1. 程式人生 > 其它 >scala處理json(針對json中陣列巢狀陣列,針對json中value資料型別不同,針對json中map的key不一定存在)

scala處理json(針對json中陣列巢狀陣列,針對json中value資料型別不同,針對json中map的key不一定存在)

技術標籤:scala-spark

目的:

解決json很不規範 key不一定存在 value資料型別不一定相同 等多種問題

處理巢狀json 處理不規範json 模式匹配

參考文件(play-json)

pom

        <!-- https://mvnrepository.com/artifact/com.typesafe.play/play-json -->
        <dependency>
            <groupId>com.typesafe.play</groupId>
            <artifactId>play-json_${scala.binary.version}</artifactId>
            <version>2.7.4</version>
        </dependency>

案例

package JsonParse

import play.api.libs.json._

import scala.collection.mutable.{ArrayBuffer, ListBuffer} // 使用play-json模組 stackoverflow推薦的好用的文件: https : //www.playframework.com/documentation/2.8.x/ScalaJson

object JsonTest {
  /*
  目的:獲取裡面 name is_active completeness的值組成的三元組
  如果欄位不全使用空字串填充
  注意: 原始資料不規範,存在 陣列巢狀(root下陣列中的language中又是陣列) value型別不同等多種情況(lanuage下有的是map有的是字串)

  核心思想: 使用match配合 validate 驗證資料型別 驗證該key是否存在來處理資料 不匹配統統給空陣列 最終結果中filter刪除空陣列導致的結果

   */


  def main(args: Array[String]): Unit = {

    val jsonString =
      """
         {
         "root":[
      {
        "languages": [
        {
            "name": "English",
            "is_active": "true",
            "completeness": "asdf"
        },
        {"aa":"我是來干擾的map"}
        ,
        {
            "name": "Latin",
            "is_active": "asdf",
            "completeness": "232"
        }
            ,{
                "name": "Latin",
                "is_active": "0009"
            }
                  ]
      },
       {
        "languages": [
        {
            "name": "English1",
            "is_active": "true1",
            "completeness": "asdf1"
        },
        {
            "name": "Latin1",
            "is_active": "asdf1",
            "completeness": "2321"
        },
        "我是來干擾的字串"
        ,
        {
                "name": "Latin1",
                "is_active": "00091"
        }
         ]
      },
      {
      "notLanguage":"部分map不存在language的情況"
      }
]
}
    """.stripMargin

    val listb: ListBuffer[Tuple3[String, String, String]] = ListBuffer.empty

    val json = Json.parse(jsonString)
    val list1 = (json \ "root").as[Seq[JsValue]]
    list1.foreach(
      root2list => {

        val list0 = (root2list \ "languages").validate[JsArray] match {
          // 篩選獲取不到 language或者返回型別不是陣列的為 空JSArray
          case JsSuccess(v, p) => v
          case _ => JsArray.empty
        }
        // 陣列轉換為Seq
        val list = list0.as[Seq[JsValue]]

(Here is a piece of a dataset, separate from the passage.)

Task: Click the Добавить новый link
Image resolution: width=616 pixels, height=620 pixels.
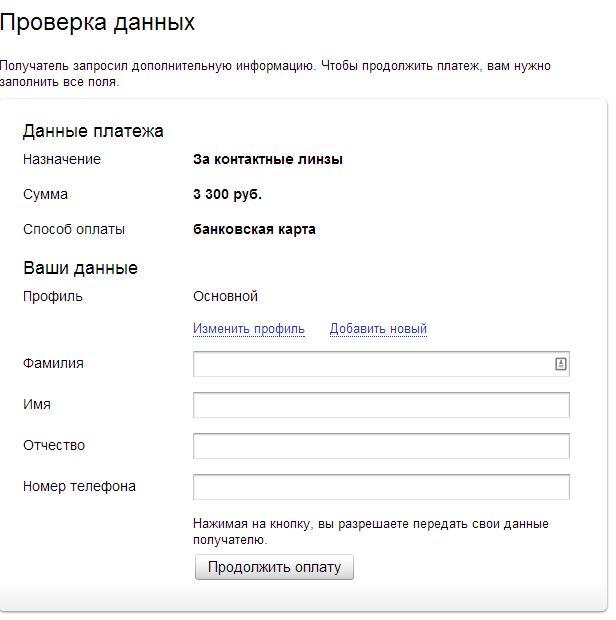Action: [378, 329]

        val names = list.map(x => ((x \ "name").validate[String] match {
          case JsSuccess(v, p) => v
          case _ => ""
        }
          ))

        val isActives = list.map(x => ((x \ "is_active").validate[String] match {
          case JsSuccess(v, p) => v
          case _ => ""
        }
          ))

        val completeness = list.map(x => ((x \ "completeness").validate[String] match {
          case JsSuccess(v, p) => v
          case _ => ""
        }
          ))

        val res = for (idx <- 0 until list.length) yield (names(idx), isActives(idx), completeness(idx))
        val res1 = res.toList
        listb ++= res.toList

      }
    )


    println(listb.filter(!_._1.equals("")))


  }

}

輸出結果

ListBuffer((English,true,asdf), (Latin,asdf,232), (Latin,0009,), (English1,true1,asdf1), (Latin1,asdf1,2321), (Latin1,00091,))